Thursday, April 8, 2010

Just Popping In...or Popping Out!


I'm definitely in new belly territory as I was never even close to this big with the last. Doing okay this week. No changes with the daily monitoring and getting used to it all. BP totally normal. A bit nervous approaching 28 weeks. Not nearly the anxiety I had at 20 weeks, but just kind of wanting to get to 28 weeks and get over it, and feel like we really are getting farther each day thereafter. These last two weeks have definitely gone slowly trying to reach the point of last pregnancy's delivery. Hoping my OB doesn't give me any grief about weight gain tomorrow! (I've gained about 21 lbs or so by now). I eat pretty darn healthy (swiss chard and asparagus yesterday to name a bit of what I had) and reasonable amounts of Easter bunny chocolate. I believe in moderation!
God, just please get me past this 28 week milestone so we can sail into new territory!

Monday, April 5, 2010

27 Weeks



Once again because it is so shocking and so amazing to me. Picture in 2005 of my pre-eclamptic self. I was about 27 weeks and would end up delivering in just about 7-9 days from this pic. I will never stop trying to educate people about pre-eclampsia. I was so clueless and thought all pregnant women swelled. We had had a clue things were starting to not look so good, but I did not realize how abnormal this swelling was. And certainly had no idea I'd wind up in ICU in 10 days.

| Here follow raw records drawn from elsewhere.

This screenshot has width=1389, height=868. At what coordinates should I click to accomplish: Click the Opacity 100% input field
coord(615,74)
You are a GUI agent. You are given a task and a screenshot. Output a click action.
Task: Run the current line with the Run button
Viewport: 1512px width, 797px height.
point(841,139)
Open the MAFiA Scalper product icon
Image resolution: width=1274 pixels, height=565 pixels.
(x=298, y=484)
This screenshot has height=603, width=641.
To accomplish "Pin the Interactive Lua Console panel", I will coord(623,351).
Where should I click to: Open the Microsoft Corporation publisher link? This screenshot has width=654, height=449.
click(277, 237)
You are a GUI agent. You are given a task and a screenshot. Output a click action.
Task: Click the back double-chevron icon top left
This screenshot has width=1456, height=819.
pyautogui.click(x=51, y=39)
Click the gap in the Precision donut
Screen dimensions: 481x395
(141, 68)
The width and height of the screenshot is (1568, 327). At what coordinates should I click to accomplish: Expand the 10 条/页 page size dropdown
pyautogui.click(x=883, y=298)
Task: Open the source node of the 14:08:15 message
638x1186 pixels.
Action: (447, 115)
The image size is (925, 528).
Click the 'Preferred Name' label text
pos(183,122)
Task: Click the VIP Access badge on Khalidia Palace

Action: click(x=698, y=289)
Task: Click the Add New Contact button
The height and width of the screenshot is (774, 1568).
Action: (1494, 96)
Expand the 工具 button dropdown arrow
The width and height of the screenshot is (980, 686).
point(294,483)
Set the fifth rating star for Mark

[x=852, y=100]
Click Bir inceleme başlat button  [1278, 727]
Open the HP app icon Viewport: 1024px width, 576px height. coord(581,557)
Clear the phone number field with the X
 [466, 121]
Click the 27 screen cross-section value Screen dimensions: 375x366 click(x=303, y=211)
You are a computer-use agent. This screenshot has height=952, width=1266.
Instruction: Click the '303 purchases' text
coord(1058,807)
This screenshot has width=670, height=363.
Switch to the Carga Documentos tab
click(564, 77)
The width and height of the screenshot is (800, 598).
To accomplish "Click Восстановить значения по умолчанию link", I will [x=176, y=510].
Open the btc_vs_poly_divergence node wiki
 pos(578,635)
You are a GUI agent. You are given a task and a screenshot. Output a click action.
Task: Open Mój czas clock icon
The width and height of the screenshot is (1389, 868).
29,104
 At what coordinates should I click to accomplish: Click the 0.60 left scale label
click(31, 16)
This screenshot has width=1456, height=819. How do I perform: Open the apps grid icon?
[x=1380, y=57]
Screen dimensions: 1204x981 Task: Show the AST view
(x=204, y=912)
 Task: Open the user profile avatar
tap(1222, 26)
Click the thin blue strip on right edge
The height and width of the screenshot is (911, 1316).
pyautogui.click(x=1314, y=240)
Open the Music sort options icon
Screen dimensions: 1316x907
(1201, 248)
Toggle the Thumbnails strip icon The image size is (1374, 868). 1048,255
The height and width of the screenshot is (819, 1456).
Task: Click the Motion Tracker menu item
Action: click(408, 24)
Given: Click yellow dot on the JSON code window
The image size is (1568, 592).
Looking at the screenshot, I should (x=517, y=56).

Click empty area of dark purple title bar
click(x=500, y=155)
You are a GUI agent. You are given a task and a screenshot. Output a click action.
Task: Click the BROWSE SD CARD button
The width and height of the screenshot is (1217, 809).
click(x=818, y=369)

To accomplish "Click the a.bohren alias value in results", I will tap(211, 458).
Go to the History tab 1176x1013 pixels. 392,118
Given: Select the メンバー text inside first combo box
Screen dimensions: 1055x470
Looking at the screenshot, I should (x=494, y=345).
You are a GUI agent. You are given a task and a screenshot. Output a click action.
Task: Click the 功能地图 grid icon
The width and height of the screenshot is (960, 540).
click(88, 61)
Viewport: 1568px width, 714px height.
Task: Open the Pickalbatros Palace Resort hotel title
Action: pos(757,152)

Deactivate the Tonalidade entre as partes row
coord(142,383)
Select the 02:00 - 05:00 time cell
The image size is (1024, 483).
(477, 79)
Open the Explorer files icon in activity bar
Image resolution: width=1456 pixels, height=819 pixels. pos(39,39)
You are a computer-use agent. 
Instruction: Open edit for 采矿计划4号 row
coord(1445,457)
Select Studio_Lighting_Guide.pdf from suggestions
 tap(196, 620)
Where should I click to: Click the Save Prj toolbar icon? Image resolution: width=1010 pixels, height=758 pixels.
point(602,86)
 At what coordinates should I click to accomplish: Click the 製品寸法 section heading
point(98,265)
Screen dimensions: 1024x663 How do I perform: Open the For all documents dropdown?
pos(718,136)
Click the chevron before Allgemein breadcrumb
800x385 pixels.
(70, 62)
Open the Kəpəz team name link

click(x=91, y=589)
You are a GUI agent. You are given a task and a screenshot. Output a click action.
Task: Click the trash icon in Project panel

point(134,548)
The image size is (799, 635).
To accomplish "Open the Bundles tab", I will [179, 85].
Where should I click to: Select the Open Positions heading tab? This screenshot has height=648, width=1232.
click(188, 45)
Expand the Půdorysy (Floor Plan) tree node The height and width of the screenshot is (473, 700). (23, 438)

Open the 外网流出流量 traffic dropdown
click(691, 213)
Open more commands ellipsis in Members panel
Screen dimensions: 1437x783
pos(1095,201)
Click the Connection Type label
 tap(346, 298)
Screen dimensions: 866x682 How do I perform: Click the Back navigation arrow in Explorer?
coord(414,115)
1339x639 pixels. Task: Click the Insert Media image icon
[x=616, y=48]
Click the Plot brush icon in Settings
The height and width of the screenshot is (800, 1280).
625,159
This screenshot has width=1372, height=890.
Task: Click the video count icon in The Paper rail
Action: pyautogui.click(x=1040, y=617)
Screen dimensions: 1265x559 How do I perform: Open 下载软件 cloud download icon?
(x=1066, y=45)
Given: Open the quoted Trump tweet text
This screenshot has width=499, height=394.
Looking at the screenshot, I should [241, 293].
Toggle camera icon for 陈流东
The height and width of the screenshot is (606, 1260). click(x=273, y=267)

And picture yesterday of me at Easter with my sister. Basically same gestation as above pic, 27 weeks tomorrow. (The paisley dress disguises the bump til you see me from the side). I show these pics not to say look and me and how fab I look (LOL), but rather to show firsthand what the effects of pre-eclampsia are on a regular sized person. I could still end up like the picture above if pre-e sets in, but we'll be on top of it and would most likely be in the hospital earlier on.


So tomorrow we hit 27 weeks. A good point but still need to get this bean much, much farther. I ended work last Wednesday (I was only part-time anyway) and that's been a relief. Trying to get off my butt to go walk on the treadmill in the garage for two miles tonight. Need to go in for another blood test to check liver enzymes this week, an appt on Friday. Chugging along.